A Nanos Research survey conducted for The Globe and Mail asked respondents whether they consider themselves part of Canada’s middle class. The results found 78 per cent said they were middle class, while 22 per cent said they were not.

Nanos conducted the survey after Prime Minister Justin Trudeau unveiled his post-election cabinet. The announcement included the promotion of Liberal MP Mona Fortier to the newly created position of Minister of Middle Class Prosperity and Associate Minister of Finance.

The fall campaign focused heavily on issues of affordability, with all national parties promising to help the middle class. The Liberal and the Conservative platforms promised income tax cuts, among other measures, while the NDP said government spending on national pharmacare and other services would help free up money in household budgets.

The election produced a minority Parliament and the Nanos poll results show Canadians are split over which federal party would be best at helping the middle class.

When asked which federal party would be best at helping the middle class, 27 per cent said the Liberals, 24 per cent said the Conservatives, 22 per cent said the NDP, 15 per cent said none of the parties and 2 per cent said the Green Party. Ten per cent said they were unsure.

“A majority of Canadians self identify as being part of the middle class, which explains why Canada’s political leaders are so focused on using the term ‘middle class’ to signal a broad appeal to Canadians,” pollster Nik Nanos said.

Yet weeks after a campaign in which party leaders repeatedly pledged to help that segment of the population, Mr. Nanos noted that “none of the parties have a significant advantage in the eyes of voters when it comes to a middle class agenda.”

While politicians of all stripes routinely say they are focused on helping the middle class, there is no single definition of the term that is widely accepted. Measurements based on income necessitate many caveats. For instance, a household income of $100,000 in Charlottetown will go much further in terms of standard of living than a similar income for a family living in Vancouver.

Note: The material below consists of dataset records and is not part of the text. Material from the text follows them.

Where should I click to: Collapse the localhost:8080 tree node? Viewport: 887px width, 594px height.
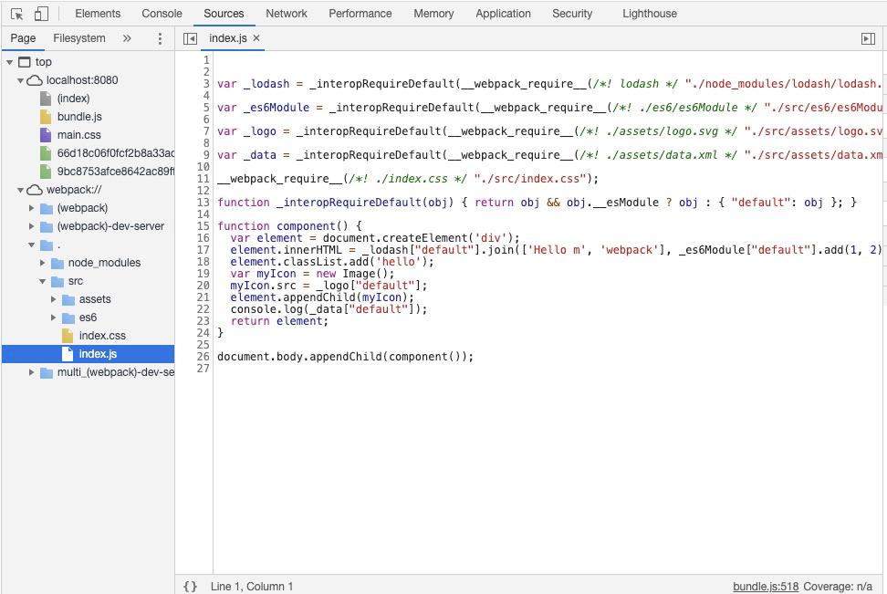(20, 80)
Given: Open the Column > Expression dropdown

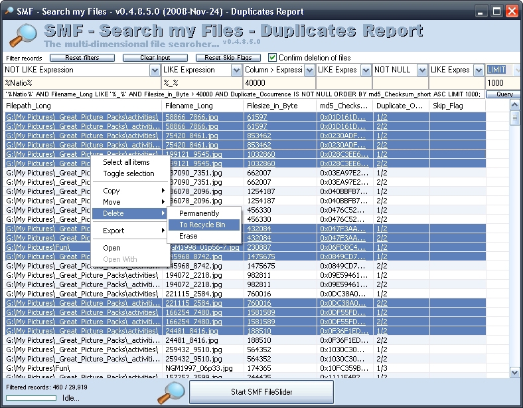Looking at the screenshot, I should (309, 70).
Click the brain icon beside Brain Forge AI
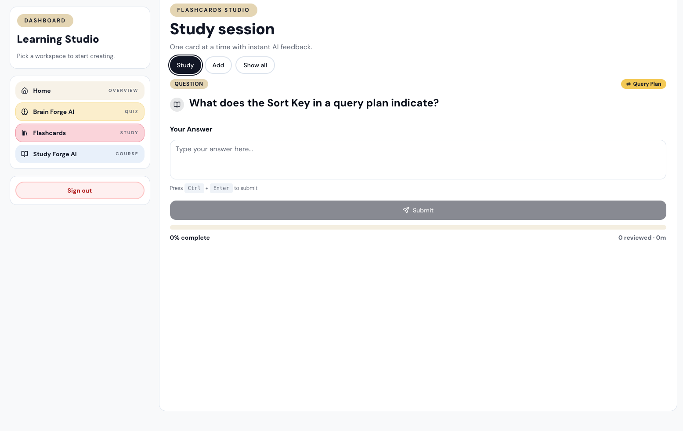Image resolution: width=683 pixels, height=431 pixels. point(25,112)
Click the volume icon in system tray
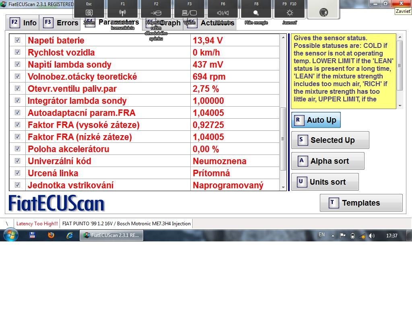 [371, 236]
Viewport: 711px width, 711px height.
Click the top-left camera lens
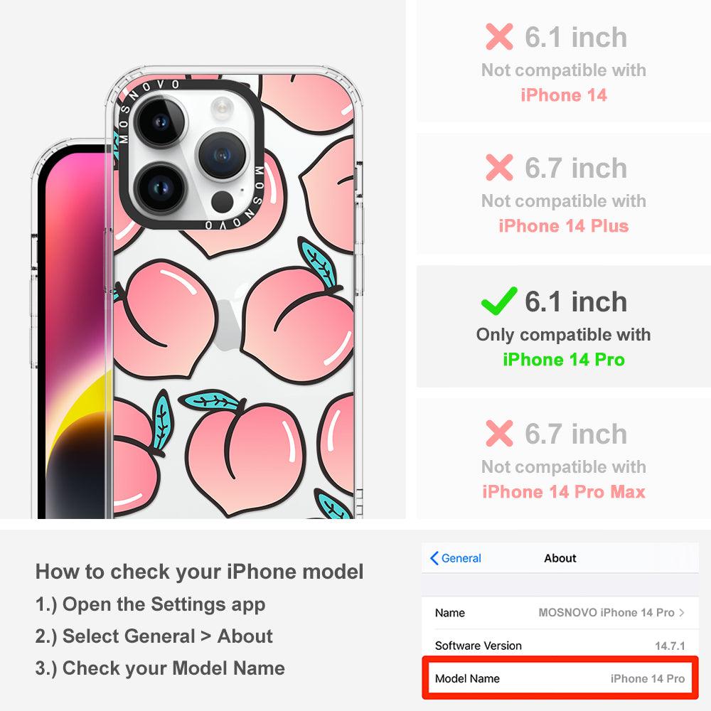click(x=160, y=122)
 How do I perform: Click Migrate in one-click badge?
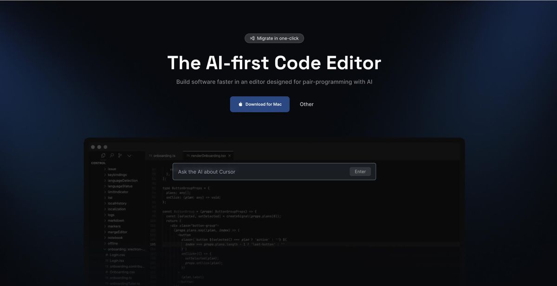pyautogui.click(x=274, y=38)
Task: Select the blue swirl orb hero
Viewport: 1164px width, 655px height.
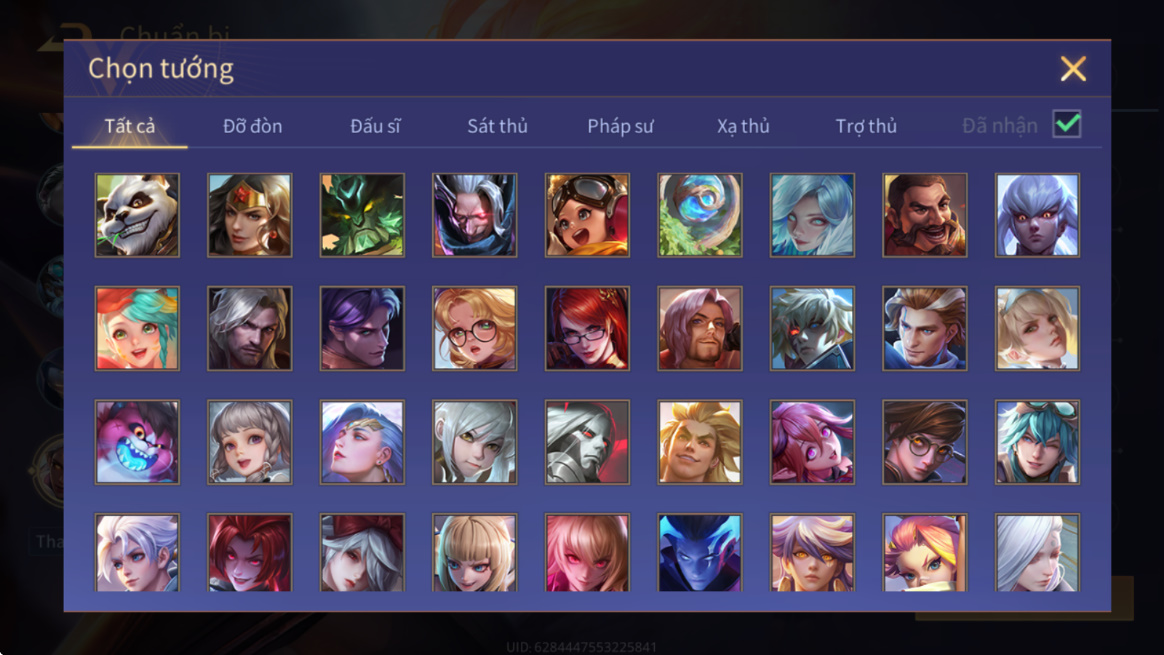Action: 700,215
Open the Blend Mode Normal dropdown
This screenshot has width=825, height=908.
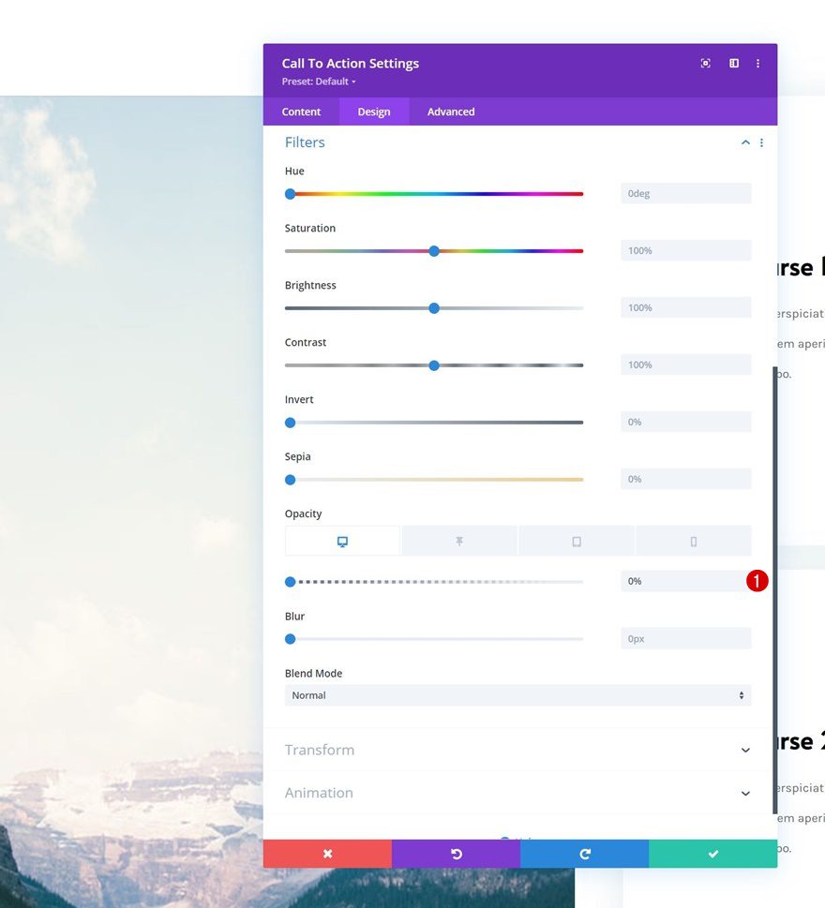click(x=518, y=695)
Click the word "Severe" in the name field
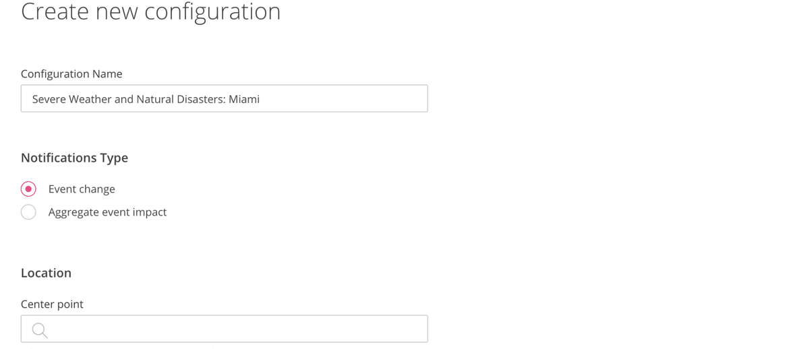The image size is (793, 349). pos(49,99)
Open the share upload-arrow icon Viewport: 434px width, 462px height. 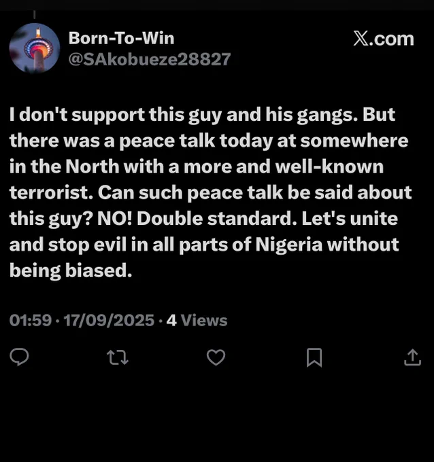tap(412, 357)

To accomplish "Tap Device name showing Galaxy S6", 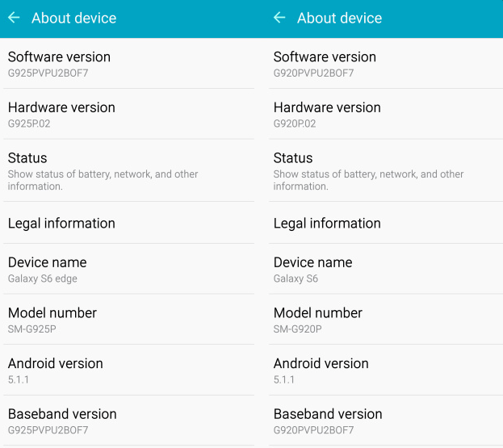I will 385,270.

Relying on income levels alone can also miss the fact, for example, that some retired seniors may have low annual incomes, but could enjoy comfortable lifestyles thanks to household wealth through savings and home ownership.

The Nanos survey found Canadians do not agree on what level of household income would put a family outside of the middle class. Twenty-two per cent of respondents selected $150,000 as the cutoff, while 12 per cent said $125,000, 18 per cent said $100,000, 15 per cent said $75,000, 12 per cent said $50,000 and 8 per cent said $40,000. A further 13 per cent were unsure.

According to Statistics Canada data for 2017, the median total household income was $73,800. Statscan defines a household as a group of persons who occupy the same dwelling, which could include relationships such as roommates.

Statscan also produce data on a similar category called economic families, which refer to two or more persons in the same dwelling who are related in some way, including by marriage or common law union. By that definition, the median family income – which combines economic families and people living alone – was $67,100 in 2017.

The Nanos survey also asked respondents to select which family type is most in need of government action to deal with the rising cost of living. Families with children came out on top with 69 per cent, followed by 15 per cent who said they were unsure. Single Canadians were the choice of 12 per cent of respondents, while 4 per cent chose families without children.

The poll of 1,010 Canadian adults took place between Nov. 29 and Dec. 2 as part of an omnibus survey. The margin of error for this survey is plus or minus 3.1 percentage points, 19 times out of 20.